Elites e oligarquias políticas
O evento tem sido um verdadeiro caos a refletir o caos deixado por sucessivas gestões daquela região governada por elites políticas que tratam a população feito gado destinado ao abate. O povo de Belém deve ficar bravo e indignado é com seus governantes. Pois, quem os humilha diariamente, há décadas, é a elite política que governa o Pará.

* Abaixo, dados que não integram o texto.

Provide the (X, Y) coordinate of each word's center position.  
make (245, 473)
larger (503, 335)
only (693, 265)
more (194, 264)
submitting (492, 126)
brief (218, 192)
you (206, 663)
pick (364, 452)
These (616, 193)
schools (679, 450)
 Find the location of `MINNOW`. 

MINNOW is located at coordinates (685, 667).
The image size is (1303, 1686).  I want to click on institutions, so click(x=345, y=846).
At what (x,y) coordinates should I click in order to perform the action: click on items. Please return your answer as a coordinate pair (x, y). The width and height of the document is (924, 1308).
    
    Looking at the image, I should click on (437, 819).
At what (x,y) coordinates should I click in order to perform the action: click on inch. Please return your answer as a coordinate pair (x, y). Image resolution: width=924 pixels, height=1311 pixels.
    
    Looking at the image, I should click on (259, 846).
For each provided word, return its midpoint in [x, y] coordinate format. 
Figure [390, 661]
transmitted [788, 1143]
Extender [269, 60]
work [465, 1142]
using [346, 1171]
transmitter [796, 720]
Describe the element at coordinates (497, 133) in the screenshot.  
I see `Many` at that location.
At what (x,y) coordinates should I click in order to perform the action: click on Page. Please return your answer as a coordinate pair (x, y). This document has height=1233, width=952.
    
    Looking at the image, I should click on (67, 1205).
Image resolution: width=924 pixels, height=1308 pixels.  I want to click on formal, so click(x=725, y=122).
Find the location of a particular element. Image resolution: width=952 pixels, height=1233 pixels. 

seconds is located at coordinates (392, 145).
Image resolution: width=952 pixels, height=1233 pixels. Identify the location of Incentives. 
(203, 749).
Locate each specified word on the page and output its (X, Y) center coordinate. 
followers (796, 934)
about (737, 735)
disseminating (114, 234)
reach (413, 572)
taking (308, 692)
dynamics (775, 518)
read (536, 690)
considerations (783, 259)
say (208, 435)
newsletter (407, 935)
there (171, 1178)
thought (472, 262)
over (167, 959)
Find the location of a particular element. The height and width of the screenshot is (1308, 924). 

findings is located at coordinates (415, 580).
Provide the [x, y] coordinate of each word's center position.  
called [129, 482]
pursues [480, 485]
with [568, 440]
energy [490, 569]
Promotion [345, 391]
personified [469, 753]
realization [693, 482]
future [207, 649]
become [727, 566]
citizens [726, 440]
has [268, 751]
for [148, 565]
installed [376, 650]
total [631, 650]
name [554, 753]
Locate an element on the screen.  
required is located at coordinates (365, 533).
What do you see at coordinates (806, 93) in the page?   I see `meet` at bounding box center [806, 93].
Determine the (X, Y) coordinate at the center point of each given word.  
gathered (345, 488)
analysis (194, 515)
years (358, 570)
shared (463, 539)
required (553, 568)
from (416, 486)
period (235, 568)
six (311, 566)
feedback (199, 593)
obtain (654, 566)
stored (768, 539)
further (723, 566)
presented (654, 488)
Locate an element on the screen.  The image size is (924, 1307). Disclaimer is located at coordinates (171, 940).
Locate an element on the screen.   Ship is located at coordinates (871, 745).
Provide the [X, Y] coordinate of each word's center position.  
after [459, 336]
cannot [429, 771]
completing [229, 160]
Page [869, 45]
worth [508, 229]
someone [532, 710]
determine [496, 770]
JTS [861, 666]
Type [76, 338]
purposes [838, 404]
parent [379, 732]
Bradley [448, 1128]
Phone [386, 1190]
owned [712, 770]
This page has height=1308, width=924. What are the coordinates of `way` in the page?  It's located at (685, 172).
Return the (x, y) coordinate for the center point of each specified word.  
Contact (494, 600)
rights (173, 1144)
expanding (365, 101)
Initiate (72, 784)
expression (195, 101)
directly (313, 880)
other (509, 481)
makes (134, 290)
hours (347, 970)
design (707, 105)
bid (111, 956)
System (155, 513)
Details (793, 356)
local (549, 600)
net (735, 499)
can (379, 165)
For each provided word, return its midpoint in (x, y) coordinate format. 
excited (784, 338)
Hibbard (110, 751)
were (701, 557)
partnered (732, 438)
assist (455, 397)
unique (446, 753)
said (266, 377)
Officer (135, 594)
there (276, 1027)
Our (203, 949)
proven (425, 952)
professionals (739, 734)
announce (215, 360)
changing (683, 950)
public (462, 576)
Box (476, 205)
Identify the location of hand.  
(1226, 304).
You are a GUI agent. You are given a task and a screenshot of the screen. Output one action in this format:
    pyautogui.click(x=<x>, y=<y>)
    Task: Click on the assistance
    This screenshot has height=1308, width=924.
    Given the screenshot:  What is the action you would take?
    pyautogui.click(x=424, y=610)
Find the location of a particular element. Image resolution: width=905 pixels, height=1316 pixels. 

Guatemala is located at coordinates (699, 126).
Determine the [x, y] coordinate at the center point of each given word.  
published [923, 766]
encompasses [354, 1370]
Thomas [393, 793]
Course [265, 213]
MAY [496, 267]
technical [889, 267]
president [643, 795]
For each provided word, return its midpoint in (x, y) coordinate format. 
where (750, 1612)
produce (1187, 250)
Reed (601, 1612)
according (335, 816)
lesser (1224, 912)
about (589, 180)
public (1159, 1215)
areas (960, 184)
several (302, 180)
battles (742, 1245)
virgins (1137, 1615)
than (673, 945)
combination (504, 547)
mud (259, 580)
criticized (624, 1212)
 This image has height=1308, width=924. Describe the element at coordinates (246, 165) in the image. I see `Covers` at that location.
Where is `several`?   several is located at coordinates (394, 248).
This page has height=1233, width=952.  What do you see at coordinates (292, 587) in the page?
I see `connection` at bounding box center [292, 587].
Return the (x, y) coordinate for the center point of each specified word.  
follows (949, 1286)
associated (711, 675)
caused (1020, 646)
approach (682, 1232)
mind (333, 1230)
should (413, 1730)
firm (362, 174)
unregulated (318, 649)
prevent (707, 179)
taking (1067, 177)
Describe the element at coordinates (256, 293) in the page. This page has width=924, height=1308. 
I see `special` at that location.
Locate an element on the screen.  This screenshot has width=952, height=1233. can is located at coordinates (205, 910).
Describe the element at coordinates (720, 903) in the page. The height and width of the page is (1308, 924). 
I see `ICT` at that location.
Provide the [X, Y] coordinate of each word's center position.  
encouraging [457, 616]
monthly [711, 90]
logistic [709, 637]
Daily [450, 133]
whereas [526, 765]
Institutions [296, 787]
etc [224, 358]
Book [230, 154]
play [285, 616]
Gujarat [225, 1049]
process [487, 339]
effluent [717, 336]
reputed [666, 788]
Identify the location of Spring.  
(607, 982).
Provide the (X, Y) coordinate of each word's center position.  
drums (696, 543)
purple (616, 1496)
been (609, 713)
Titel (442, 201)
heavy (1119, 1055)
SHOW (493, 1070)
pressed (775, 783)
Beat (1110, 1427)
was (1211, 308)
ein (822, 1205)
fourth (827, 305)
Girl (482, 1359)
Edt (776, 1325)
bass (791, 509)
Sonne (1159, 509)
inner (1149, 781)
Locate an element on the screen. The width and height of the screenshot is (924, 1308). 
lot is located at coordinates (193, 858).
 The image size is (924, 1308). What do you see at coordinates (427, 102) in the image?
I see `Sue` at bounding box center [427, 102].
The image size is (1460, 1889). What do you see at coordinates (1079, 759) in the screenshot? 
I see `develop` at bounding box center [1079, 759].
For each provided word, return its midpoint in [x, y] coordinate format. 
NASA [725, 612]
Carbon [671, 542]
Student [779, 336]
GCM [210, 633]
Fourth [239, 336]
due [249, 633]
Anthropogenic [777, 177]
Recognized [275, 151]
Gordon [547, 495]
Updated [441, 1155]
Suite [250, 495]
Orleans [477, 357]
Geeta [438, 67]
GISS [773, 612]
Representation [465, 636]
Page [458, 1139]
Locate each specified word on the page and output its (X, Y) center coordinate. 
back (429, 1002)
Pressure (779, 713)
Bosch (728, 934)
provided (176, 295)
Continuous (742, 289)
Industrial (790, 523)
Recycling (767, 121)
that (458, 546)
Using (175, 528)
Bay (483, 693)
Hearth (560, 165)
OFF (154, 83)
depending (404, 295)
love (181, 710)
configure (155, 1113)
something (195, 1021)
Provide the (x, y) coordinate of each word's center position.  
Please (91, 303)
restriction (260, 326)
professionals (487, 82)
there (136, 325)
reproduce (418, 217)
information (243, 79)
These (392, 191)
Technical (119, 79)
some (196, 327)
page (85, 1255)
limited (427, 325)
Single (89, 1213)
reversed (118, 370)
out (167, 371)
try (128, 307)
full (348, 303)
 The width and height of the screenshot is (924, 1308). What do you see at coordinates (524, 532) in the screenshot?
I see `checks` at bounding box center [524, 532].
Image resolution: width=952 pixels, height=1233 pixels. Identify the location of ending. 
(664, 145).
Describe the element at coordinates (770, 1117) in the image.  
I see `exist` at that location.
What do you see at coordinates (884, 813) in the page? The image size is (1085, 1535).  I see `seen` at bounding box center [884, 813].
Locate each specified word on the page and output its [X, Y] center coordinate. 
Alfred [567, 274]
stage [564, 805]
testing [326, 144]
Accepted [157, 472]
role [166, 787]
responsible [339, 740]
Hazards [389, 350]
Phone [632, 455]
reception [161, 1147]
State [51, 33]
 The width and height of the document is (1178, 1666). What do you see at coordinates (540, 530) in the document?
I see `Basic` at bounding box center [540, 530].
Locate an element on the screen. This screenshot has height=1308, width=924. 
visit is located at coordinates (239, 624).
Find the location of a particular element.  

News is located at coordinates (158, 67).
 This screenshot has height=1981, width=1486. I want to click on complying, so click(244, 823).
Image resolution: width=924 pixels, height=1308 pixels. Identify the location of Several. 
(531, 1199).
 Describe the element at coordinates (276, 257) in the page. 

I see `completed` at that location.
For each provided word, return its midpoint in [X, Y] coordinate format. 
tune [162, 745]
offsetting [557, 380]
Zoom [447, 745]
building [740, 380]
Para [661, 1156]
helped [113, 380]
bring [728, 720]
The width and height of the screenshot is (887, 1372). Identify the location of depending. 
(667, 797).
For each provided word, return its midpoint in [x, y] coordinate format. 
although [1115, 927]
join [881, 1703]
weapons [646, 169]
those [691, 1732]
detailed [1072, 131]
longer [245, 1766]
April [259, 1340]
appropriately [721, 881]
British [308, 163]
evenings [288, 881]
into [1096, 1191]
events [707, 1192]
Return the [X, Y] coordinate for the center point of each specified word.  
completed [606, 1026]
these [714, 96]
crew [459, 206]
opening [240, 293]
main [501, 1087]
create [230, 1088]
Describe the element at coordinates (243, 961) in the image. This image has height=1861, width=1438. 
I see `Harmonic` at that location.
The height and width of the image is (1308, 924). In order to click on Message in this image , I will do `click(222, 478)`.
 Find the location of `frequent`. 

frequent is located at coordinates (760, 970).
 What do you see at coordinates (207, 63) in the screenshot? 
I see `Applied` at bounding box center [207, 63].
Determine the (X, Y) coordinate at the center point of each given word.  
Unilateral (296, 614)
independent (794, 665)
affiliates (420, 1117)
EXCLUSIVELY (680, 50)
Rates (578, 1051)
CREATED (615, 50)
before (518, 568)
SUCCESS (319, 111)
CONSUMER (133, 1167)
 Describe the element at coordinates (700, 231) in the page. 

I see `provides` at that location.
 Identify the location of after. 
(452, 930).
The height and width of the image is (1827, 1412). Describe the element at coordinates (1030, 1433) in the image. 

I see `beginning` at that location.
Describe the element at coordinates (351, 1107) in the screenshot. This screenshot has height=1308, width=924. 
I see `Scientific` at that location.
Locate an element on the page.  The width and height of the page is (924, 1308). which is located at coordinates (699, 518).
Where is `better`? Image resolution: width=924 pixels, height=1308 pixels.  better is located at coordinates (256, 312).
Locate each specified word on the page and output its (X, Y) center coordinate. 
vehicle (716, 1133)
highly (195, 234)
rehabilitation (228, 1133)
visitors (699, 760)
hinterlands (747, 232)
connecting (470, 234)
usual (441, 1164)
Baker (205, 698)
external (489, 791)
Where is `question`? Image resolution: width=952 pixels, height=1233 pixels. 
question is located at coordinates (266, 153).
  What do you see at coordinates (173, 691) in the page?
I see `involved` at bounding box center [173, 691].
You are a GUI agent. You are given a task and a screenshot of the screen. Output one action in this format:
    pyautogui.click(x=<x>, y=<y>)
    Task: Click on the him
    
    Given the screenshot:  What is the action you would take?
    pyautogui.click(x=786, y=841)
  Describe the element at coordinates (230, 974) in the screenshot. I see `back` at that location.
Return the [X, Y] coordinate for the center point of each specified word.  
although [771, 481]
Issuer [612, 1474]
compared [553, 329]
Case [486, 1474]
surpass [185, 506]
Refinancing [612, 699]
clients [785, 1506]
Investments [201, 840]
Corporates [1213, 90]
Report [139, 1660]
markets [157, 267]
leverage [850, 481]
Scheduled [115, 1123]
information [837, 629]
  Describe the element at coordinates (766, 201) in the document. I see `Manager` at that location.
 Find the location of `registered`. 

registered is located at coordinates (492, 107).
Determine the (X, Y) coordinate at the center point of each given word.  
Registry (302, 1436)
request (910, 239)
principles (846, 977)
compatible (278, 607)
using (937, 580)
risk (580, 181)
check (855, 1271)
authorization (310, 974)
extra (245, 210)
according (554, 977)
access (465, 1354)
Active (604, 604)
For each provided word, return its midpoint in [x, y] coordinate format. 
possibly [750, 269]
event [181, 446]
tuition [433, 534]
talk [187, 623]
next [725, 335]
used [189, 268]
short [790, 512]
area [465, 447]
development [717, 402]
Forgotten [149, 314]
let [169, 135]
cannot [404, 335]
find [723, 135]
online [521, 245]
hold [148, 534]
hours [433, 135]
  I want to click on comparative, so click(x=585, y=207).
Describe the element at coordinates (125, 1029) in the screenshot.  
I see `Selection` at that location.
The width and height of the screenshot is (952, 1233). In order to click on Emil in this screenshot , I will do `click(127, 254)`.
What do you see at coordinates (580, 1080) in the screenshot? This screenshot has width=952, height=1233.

Que só lembra do povo em época de eleições.
Migração para o Sul
Tanto que nem o paraense tem ficado feliz em morar lá. Nos últimos anos, muitos deles têm preferido morar no Sul do país. Santa Catarina e a Grande Curitiba têm sido os destinos preferidos de muitos paraenses cansados das condições precárias, da criminalidade, da falta de empregos, no Pará.
O comentário do chanceler pode ter sido grosseiro, deselegante, um tanto descabido a uma pessoa pública que deveria atentar para a diplomacia entre países, mas, apenas, verbalizou uma verdade inconveniente que nenhuma maquiagem, marketing, slogan ou frases de efeito conseguem mais disfarçar.